Documentos internos obtidos pela Grist via Lei de Liberdade de Informação indicam que o Departamento de Energia (DOE) estava ciente de que a manobra poderia gerar críticas por "favorecimento indevido". Segundo a reportagem, o governo contornou processos competitivos de licitação e reduziu a exigência de contrapartida financeira da PREPA de 50% para apenas 1%, uma exceção considerada incomum por especialistas que acompanham a alocação de verbas federais.
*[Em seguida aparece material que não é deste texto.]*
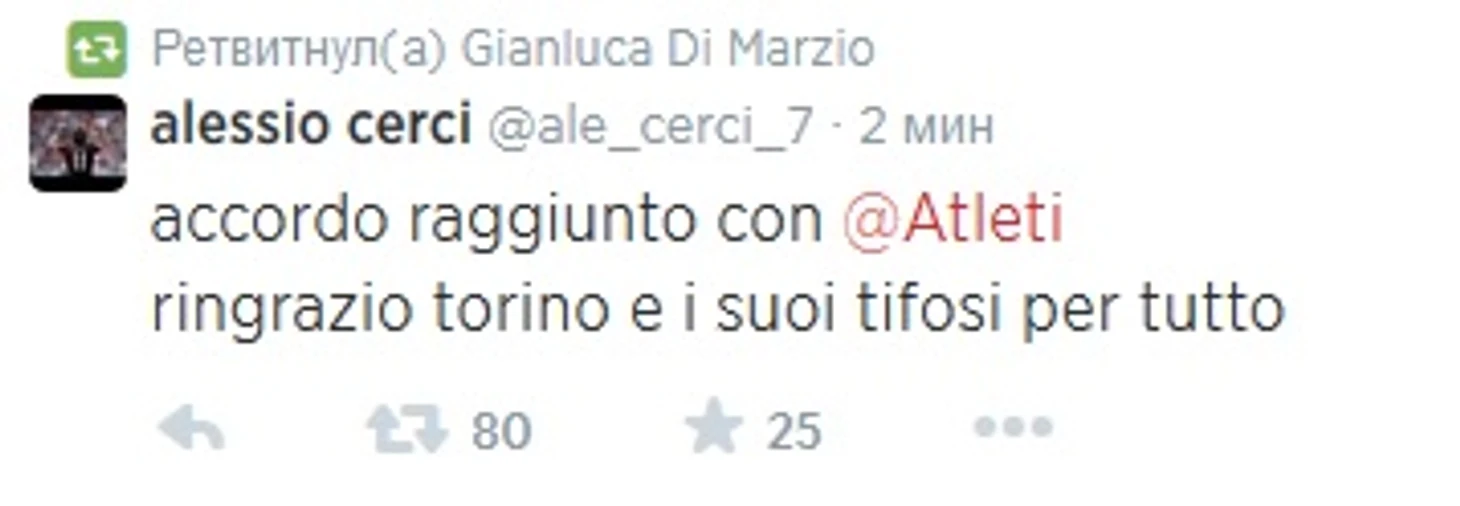Open the @ale_cerci_7 handle
Screen dimensions: 1460x506
649,127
O desvio de finalidade dos recursos
O Fundo de Resiliência Energética, aprovado pelo Congresso em 2022, tinha como premissa aumentar a autonomia energética de Porto Rico, um território frequentemente atingido por furacões e com um histórico de instabilidade na rede elétrica. A estratégia original focava em microrredes solares distribuídas, o que reduziria a dependência da infraestrutura centralizada e obsoleta da PREPA. Contudo, sob a nova diretriz, o capital está sendo direcionado para a manutenção de usinas movidas a combustíveis fósseis e a construção de um gasoduto de US$ 50 milhões.
A justificativa oficial do DOE para o redirecionamento aponta a urgência em estabilizar a rede e a suposta falta de outras entidades capazes de executar projetos dessa escala na ilha. O órgão defende que a PREPA, apesar de sua situação financeira crítica, é a única detentora dos ativos de distribuição, tornando-a a beneficiária lógica para intervenções de infraestrutura em larga escala, independentemente da intenção original do legislativo.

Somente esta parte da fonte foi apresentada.